(EXERCISE TASKS)
- a) List the four setbacks that the passage on Bengal's ruling coalition says the coalition has suffered since its last assembly election win.
- b) According to the passage on Bengal's ruling coalition, who wrote about a similar problem in temper in mediaeval India?
- c) Repeat everything in the passage on Bengal's ruling coalition from "Of course, socialism" down to "views are inconsequential.".

===== PASSAGE SHOWN

That the ruling coalition has met with four consecutive setbacks since its win in the last assembly elections cannot be denied: 2008 panchayat elections, 2009 Lok Sabha elections, the assembly bypolls and now the 2010 election to the civic bodies. That the people are tired of the 33-year-old regime is almost a given. What must be explored is what they are looking for in the shape of change: changing the visage of the government or that of governance as well?

For one, the prevailing mood in the boondocks is that the post-2000 Marxist dispensation has failed to deliver on the promises of socialism, and not that the formula of Marxism was never deliverable. The ageing comrades of the late Jyoti Basu, many of them still influential on the hustings, are missing him badly. With unwavering faith in the canon of socialism, they had never agreed (when Basu was the chief minister) that the state was in a sorry state. And they were the overwhelming majority of Bengal’s thought leadership.

Of course, socialism has prevailed in the region since an era much before the CPI or the CPI(M) was actualised. But experimentation was the hallmark of the Bengali socialist before Independence. Misgivings about change mark the Bengali socialist of today.

The contentment with a set order can be explained by studying a certain pattern that the Bengali society follows. Bengalis may be among the most travelled communities in India. Their travelling has but mostly been of the domestic tourism kind, and tourism hardly lets one understand the peoples and places visited. Few among the permanent residents of Bengal have had a history of living outside the state for long spells. Non-resident Bengalis, typically emigrants from Kolkata and not from the hinterland, on the other hand, may think like other Indians but, not being enrolled as voters in the state, their views are inconsequential.

Thus the resident Bengali basked in the all-is-well glory. Many even bore an unctuous attitude and refused to take lessons from the rest of India. Al Beruni wrote about a similar problem in temper that prevailed in mediaeval India, where the people had failed to build on the good work done by their forefathers in the ancient ages; they stopped travelling and learning from the world. Such druthers saw it hurtling down the graph of development until some invaders filled in the vacuum. The ubiquitous Bengali chatter clubs — which, unlike their contemporaries in Mumbai and Delhi, are not all bourgeois; they are not to be dismissed on this ground — betray a startlingly similar mindset.

==========
===== DATASET CONTENT

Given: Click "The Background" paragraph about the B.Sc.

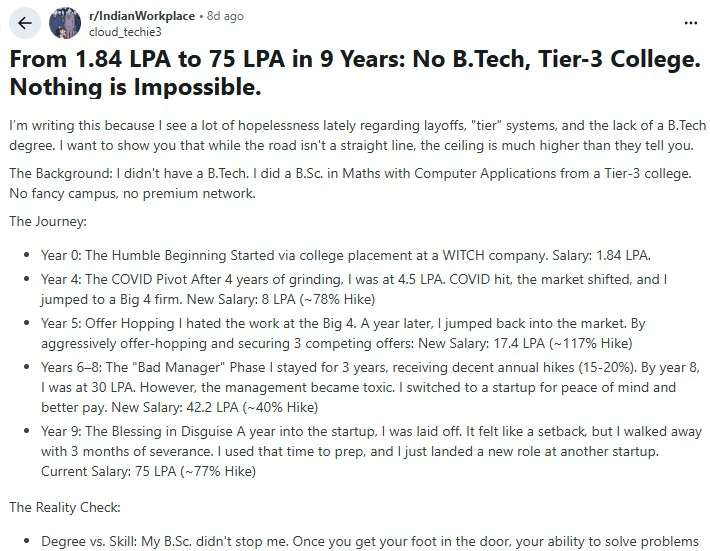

==========

(THE ANSWERS)
- a)
- 2008 panchayat elections
- 2009 Lok Sabha elections
- the assembly bypolls
- the 2010 election to the civic bodies

- b) Al Beruni.

- c)
Of course, socialism has prevailed in the region since an era much before the CPI or the CPI(M) was actualised. But experimentation was the hallmark of the Bengali socialist before Independence. Misgivings about change mark the Bengali socialist of today.

The contentment with a set order can be explained by studying a certain pattern that the Bengali society follows. Bengalis may be among the most travelled communities in India. Their travelling has but mostly been of the domestic tourism kind, and tourism hardly lets one understand the peoples and places visited. Few among the permanent residents of Bengal have had a history of living outside the state for long spells. Non-resident Bengalis, typically emigrants from Kolkata and not from the hinterland, on the other hand, may think like other Indians but, not being enrolled as voters in the state, their views are inconsequential.